**YOUR OBJECTIVE**: All lines of the material that contain "computer" must be copied out.

BEGIN MATERIAL FOR THE TASK

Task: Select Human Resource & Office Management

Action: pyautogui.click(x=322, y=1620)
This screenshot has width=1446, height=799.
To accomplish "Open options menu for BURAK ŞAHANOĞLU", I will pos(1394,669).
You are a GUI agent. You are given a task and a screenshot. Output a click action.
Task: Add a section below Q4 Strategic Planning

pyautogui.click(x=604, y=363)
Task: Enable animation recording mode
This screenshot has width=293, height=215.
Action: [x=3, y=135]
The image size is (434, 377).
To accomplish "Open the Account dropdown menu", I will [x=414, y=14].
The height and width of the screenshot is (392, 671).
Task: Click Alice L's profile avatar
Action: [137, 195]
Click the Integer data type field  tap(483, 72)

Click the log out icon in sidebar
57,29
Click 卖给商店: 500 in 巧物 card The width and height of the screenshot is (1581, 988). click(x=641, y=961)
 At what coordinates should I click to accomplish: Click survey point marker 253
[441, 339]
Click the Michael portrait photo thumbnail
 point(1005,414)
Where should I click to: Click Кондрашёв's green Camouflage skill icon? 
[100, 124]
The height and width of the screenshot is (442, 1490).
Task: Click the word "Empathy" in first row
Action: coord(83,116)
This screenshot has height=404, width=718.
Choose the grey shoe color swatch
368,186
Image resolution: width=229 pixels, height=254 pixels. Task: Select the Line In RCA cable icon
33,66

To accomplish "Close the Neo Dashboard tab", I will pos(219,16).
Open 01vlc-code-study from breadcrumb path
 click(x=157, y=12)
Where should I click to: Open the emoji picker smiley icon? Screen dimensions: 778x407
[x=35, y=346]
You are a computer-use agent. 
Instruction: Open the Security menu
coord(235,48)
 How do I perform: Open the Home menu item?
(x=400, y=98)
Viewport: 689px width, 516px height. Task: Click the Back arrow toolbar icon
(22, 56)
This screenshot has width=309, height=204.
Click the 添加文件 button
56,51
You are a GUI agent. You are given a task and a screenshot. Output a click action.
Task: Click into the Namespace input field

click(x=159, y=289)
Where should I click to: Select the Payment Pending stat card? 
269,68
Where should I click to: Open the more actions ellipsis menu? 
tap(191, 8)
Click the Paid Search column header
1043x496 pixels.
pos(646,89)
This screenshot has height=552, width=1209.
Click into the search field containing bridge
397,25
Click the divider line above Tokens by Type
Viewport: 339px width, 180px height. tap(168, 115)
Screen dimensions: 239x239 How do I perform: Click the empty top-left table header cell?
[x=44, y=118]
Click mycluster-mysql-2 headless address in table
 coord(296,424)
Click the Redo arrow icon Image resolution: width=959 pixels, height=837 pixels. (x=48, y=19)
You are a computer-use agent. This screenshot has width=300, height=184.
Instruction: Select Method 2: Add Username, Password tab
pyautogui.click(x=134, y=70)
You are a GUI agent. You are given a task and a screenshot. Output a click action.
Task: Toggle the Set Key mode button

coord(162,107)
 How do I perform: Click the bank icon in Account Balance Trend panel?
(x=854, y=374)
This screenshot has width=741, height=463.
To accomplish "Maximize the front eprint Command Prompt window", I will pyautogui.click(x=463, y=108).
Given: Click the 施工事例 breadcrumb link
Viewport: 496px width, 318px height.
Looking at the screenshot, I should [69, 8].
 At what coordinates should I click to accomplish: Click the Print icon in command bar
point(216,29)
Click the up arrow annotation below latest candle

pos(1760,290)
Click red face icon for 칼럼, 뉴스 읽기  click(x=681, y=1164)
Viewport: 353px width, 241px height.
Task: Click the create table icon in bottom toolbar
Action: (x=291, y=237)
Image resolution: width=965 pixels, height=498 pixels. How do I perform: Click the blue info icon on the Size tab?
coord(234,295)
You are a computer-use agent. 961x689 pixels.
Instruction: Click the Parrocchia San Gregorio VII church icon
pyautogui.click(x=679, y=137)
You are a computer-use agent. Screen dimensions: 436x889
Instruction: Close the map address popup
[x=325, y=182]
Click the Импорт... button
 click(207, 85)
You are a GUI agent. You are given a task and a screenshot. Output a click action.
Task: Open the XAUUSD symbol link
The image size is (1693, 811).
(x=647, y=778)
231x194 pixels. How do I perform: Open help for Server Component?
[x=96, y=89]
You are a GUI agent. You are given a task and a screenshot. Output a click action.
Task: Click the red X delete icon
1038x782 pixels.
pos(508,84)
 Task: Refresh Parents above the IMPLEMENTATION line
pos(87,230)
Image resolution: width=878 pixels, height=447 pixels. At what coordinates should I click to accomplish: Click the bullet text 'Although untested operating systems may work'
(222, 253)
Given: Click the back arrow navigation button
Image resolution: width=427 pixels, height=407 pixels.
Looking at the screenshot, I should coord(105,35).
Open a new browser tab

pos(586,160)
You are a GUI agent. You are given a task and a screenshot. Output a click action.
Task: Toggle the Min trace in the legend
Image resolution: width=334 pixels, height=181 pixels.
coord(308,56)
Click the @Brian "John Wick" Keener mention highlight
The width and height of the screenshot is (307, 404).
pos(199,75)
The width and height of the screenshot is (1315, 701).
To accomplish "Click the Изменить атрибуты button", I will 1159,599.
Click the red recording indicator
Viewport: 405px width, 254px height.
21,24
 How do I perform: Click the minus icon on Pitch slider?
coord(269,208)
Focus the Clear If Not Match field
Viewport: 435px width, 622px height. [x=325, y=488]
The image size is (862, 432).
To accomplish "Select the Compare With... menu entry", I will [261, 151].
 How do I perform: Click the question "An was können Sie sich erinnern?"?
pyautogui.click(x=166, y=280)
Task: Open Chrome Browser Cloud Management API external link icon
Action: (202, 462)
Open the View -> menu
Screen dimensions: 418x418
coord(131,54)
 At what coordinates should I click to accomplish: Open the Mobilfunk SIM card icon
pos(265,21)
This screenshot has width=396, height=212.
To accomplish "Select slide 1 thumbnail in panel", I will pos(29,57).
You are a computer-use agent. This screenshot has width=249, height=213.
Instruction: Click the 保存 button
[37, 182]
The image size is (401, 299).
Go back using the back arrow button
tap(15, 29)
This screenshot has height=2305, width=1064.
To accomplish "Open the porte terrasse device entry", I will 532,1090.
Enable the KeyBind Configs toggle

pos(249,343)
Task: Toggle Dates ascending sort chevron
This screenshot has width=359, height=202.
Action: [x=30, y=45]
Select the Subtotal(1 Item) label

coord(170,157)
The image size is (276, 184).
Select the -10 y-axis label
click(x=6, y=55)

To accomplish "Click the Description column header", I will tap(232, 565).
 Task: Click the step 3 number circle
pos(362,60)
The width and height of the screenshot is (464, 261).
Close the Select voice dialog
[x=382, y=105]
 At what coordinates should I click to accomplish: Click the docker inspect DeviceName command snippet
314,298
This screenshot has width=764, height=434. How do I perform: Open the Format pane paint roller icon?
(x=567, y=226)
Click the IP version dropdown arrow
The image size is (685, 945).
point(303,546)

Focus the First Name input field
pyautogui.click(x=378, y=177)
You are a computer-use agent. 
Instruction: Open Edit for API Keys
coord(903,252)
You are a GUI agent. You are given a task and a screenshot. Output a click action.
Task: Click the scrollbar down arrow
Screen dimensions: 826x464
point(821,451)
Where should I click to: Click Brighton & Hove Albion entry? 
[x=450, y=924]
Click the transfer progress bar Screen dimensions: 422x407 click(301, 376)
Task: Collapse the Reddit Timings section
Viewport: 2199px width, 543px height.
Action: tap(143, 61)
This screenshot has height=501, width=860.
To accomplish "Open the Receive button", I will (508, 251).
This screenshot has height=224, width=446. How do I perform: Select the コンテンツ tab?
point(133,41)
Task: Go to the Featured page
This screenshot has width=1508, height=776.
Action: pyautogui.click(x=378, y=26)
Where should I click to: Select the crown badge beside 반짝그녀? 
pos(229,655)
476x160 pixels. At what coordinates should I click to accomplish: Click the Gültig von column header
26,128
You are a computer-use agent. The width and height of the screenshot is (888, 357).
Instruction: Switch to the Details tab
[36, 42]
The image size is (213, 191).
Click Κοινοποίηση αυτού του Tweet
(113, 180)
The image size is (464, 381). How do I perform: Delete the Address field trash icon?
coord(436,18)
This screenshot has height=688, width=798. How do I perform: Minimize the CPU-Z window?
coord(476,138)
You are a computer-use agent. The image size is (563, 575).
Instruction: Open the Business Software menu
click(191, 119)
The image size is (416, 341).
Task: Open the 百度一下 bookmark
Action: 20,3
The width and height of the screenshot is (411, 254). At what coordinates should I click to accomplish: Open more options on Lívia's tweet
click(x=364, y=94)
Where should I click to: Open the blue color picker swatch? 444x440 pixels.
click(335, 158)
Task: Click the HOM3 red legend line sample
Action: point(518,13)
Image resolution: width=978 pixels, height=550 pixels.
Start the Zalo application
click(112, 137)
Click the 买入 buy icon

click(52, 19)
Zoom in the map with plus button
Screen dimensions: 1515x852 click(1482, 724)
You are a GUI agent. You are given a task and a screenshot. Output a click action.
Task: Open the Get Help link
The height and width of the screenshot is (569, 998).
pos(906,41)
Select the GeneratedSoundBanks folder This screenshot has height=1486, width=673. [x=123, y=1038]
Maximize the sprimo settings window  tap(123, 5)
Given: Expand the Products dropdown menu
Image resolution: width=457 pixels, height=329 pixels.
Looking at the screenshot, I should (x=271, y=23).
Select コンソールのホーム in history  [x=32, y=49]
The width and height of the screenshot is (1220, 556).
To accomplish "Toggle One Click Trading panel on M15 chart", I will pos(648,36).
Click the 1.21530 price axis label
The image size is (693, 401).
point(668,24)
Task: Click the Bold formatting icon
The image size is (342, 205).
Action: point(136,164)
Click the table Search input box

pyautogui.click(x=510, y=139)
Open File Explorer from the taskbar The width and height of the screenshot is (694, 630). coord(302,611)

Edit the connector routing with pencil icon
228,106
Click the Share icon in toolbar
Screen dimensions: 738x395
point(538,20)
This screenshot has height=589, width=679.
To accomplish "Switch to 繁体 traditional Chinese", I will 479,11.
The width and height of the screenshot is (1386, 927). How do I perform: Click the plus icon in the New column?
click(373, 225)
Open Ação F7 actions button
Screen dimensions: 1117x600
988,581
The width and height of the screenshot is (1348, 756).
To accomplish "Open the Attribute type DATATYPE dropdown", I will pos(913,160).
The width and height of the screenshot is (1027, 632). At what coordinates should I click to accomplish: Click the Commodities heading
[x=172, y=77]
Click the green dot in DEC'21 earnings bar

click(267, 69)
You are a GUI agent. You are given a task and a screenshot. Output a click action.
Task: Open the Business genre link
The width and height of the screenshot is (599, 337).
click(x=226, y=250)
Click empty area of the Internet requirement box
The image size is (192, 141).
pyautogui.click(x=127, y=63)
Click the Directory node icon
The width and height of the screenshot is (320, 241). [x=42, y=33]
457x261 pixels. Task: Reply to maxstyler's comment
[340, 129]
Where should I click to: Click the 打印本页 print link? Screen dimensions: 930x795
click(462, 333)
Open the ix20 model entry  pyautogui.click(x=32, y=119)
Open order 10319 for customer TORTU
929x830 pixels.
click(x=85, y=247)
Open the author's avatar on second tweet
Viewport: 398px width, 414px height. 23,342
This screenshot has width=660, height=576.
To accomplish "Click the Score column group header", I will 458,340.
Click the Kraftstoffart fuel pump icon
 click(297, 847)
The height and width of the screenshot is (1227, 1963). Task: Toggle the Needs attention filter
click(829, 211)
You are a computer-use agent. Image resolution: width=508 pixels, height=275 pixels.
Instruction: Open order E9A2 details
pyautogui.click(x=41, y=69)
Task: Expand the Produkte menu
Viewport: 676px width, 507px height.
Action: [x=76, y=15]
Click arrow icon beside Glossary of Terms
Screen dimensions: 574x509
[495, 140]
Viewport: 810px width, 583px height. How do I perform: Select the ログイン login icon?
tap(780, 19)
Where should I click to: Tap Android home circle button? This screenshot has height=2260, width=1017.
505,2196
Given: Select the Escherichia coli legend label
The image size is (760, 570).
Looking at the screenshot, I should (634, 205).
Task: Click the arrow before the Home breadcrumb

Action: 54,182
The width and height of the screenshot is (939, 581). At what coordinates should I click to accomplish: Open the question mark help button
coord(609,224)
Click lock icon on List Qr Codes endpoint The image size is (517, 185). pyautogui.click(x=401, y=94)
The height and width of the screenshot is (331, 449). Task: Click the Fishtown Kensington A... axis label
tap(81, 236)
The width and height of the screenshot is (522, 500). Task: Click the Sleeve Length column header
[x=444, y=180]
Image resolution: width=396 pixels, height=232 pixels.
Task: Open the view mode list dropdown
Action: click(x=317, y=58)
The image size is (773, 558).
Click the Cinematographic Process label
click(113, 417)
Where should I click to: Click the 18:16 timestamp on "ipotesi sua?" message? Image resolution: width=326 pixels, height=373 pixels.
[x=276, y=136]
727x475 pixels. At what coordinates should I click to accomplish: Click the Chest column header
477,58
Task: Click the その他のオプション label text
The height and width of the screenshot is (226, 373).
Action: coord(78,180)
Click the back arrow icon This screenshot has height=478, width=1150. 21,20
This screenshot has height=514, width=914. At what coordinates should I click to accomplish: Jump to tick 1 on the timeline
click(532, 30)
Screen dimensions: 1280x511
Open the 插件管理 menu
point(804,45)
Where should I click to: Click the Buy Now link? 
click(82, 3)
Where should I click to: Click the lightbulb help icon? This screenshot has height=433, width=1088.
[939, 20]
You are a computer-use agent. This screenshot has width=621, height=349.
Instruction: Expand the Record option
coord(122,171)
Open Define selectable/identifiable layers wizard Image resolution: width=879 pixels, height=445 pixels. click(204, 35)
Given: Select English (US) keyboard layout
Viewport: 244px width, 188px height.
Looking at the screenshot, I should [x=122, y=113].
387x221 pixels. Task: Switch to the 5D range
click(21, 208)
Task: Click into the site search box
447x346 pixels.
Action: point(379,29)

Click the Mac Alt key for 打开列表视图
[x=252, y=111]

END MATERIAL FOR THE TASK

**TASK OUTPUT**:
You are a computer-use agent. 
You are a computer-use agent. This screenshot has width=300, height=184.
You are a computer-use agent. 961x689 pixels.
You are a computer-use agent. Screen dimensions: 436x889
You are a computer-use agent. This screenshot has width=249, height=213.
You are a computer-use agent. 
You are a computer-use agent. The width and height of the screenshot is (888, 357).
You are a computer-use agent. The image size is (563, 575).
You are a computer-use agent. Image resolution: width=508 pixels, height=275 pixels.
You are a computer-use agent. This screenshot has width=621, height=349.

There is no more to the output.